The Leaderboard was long this year, filled with accolades representing outstanding adventures and special memories. Once again, congratulations to all the anglers! Thank you all for sharing your stories and photos with us. We are always pleased to share them along. You can check out the Leaderboard on our website and be sure to peek at all of these wonderful photos on Facebook. I’m particularly thankful for all of these photos and a quick few that Mark and I snapped throughout the season. The pace was so hurried this year; so many things were on the go that I feel like only now and I truly appreciating the whole picture. I missed the sparkle on the lake and the bright blue sky behind a happy face with a beautiful fish. The trees were so thick with leafy greenery in the background of group photos on the cedar swing and around our carved eagle. Fall was brilliant this year. I hardly noticed the colorful foliage marking the passing of time as we worked through the progression of cabin 8. Our most sincere thanks go out to our family, friends and guests. Thank you for your support and patience through the hustle. We are grateful for your kindnesses, for helping hands, for the gifts and goodies and for all your considerations. It was a momentous year. We did our best with it! Thank you.

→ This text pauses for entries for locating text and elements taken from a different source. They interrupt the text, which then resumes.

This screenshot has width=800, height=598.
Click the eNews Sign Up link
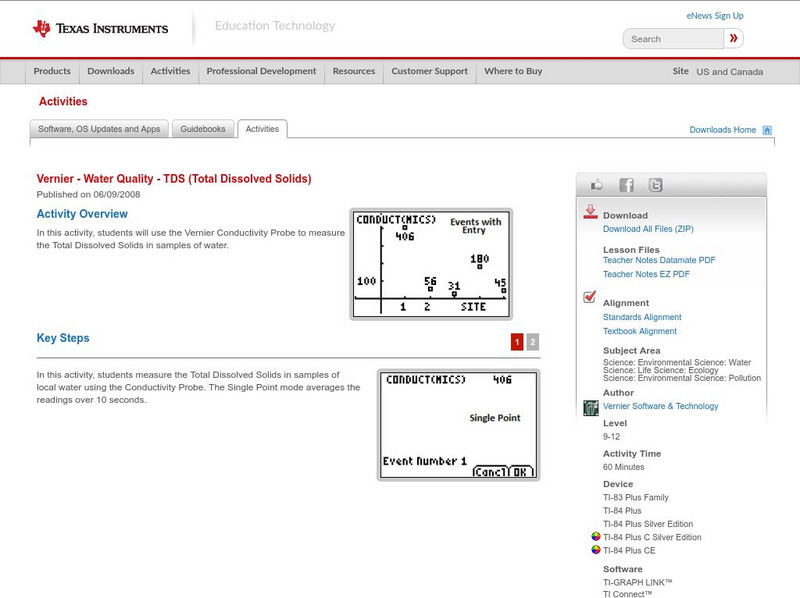pyautogui.click(x=714, y=15)
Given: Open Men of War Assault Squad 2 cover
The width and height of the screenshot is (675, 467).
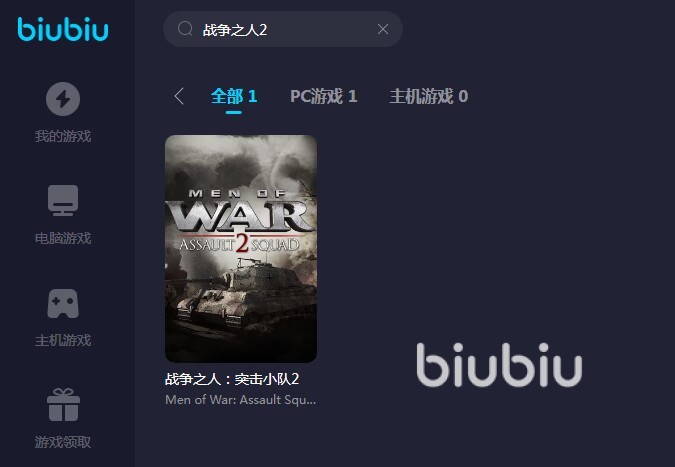Looking at the screenshot, I should tap(241, 248).
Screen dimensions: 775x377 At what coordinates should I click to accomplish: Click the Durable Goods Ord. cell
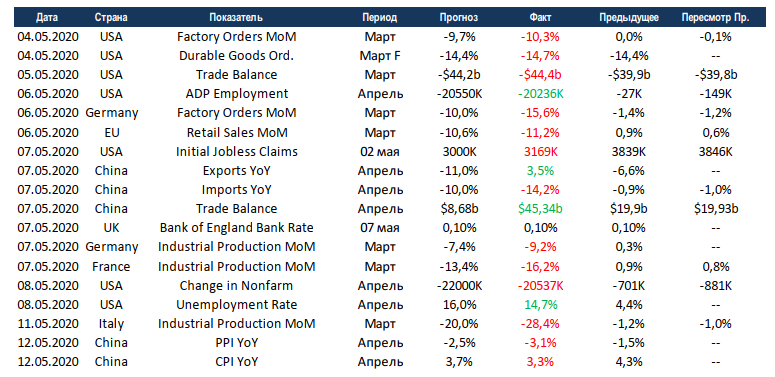(237, 55)
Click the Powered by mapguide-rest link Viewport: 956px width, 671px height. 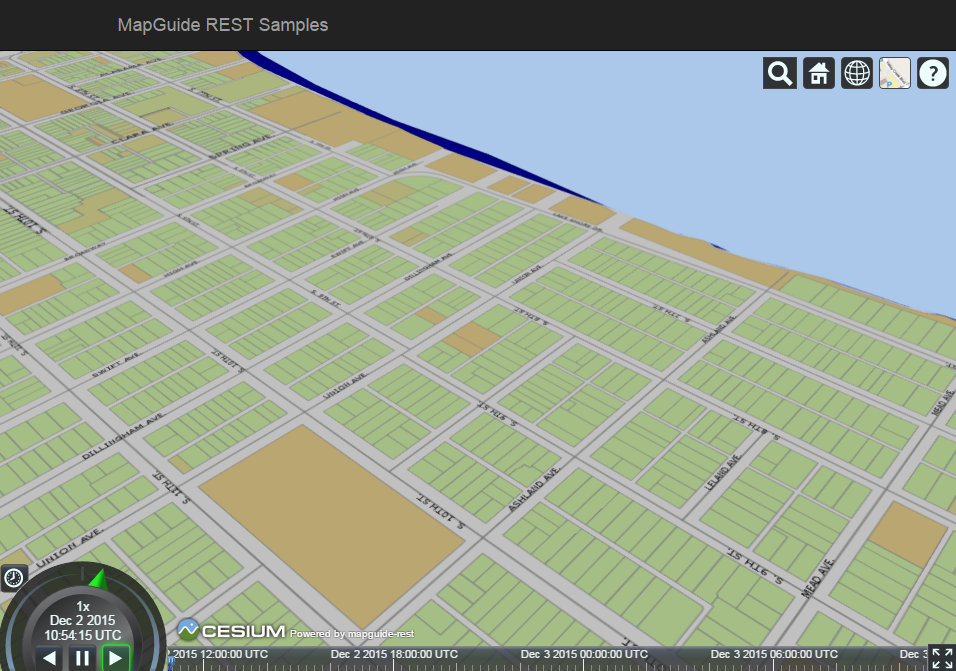pyautogui.click(x=352, y=635)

So, what does the New Year have in store for us? Other than finishing cabin 8 of course… Hockey! Back when I said, “We did almost nothing but build cabin 8 through the fall,” hockey is the “almost nothing” part. When in Rome, right! Or should I say, when in Canada eh! Through the fall hockey slowly crept into our schedule and for the foreseeable future it will occupy the majority of our evenings and weekends. Jack and Carmen want nothing more than to lace up and skate. The kids are so patient, helpful and understanding of our family responsibilities through the season. This is their time to shine! They’re great players and excellent competitors. Jack plays defense and Carmen is a center for the Ear Falls Eagles. Jack also plays for a second team, the Red Lake Rockets. We are so very proud of the kids. Both have earned MVP awards, numerous player of the game tokens and the honor of wearing the hard work hat! We run all over NW Ontario from arena to arena for practices, games and tournaments because they love it! Mark and I are learning all kinds of important things too, like how long it takes to get to Sioux Lookout in a snow storm and which arena concession makes the best hot dogs or taco in a bag. The season runs through March. With any luck we’ll finish cabin 8 while the kids are in school and hockey will wrap up just in time for Mark and I to pick our next project on that list! So, if you’re calling and you get a message, were either running a table saw or driving up and down the 105. I promise, I will call you back. Go Eagles! Go Rockets!

In all of these events, I did not mention Lucy. Our pup. She is doing great. She had a wonderful time this season hanging with the kids on the docks and looking for snacks and snuggles at the cabin doors. I know that she too is very much looking forward to seeing everyone again in the spring. We all are. The winter months are flying by. As I bring this year’s letter to a close the solstice is upon us, longer days ahead. Yay!

We send our warmest wishes, greatest thanks and kindest regards that you all share in a joyous holiday season with family and friends. If I have learned anything this year it is that we are greatest when we work together and there is no time like the present. Make every minute count!

Coming to you from an arena somewhere in NW Ontario, Merry Christmas & Happy New Year!